Examinons ce que doit être l’attitude du législateur vis-à-vis de ces sociétés. En dehors même de toute question de principe, le retour pur et simple à l’application rigoureuse des lois prohibitives serait plein de périls. D’abord il est à craindre que, loin de détruire ces groupes dangereux, on les transforme en sociétés secrètes. Contre celles-ci, la compression est vaine : on n’affaiblit pas les mauvaises passions en les forçant à se cacher. L’expérience a été faite successivement par tous les gouvernemens, et les récens exemples que nous offre l’histoire de notre pays devraient nous éclairer sur ce point.

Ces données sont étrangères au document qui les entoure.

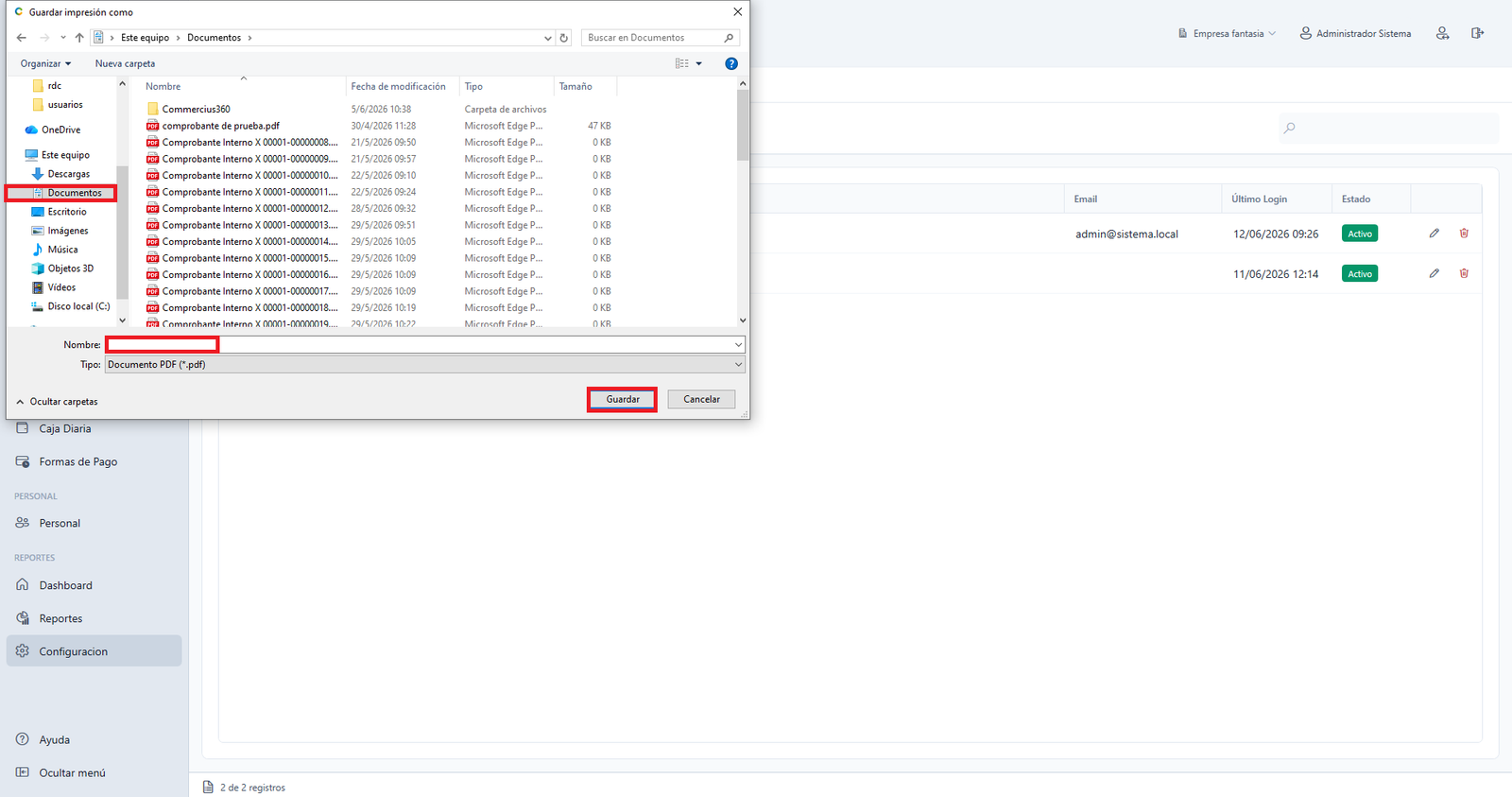Click the Nombre filename input field
The height and width of the screenshot is (797, 1512).
coord(424,345)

Nous le rappelions plus haut : les associations proscrites sous la restauration et la monarchie de juillet ne se sont pas endormies dans l’ombre où on les avait refoulées; elles y ont conspiré, et plusieurs fois elles ont passé du complot à l’action. Les émeutes de Paris et de Lyon ont prouvé quelle influence elles avaient conservée sur les ouvriers. Sous l’empire, malgré l’interdiction des sociétés maintenue pendant quinze ans, l’Internationale a pu se fonder à l’étranger et jeter sur notre sol le germe mystérieux de sa formidable organisation. Trois procès suivis de trois condamnations n’ont pas étouffé cette association, ils lui ont au contraire donné un nouvel éclat. Sans doute les lois compressives peuvent empêcher des sociétés de ce genre de prendre sur-le-champ un grand développement : les amendes, la prison, effraient le vulgaire des adhérons et les détournent d’inscrire ouvertement leurs noms; mais qu’y gagne-t-on? Des adhésions collectives remplacent celles des individus. C’est ce qui déjà sous l’empire avait lieu pour les sociétés ouvrières : celles-ci s’enrôlaient par groupes, et sur les listes de l’Internationale on trouvait des désignations génériques qui embrassaient des professions entières. Chaque ouvrier adhérait, non pas aux statuts de la société centrale directement, mais à une déclaration générale qui engageait le corps d’état. C’était là le mécanisme de la fédération.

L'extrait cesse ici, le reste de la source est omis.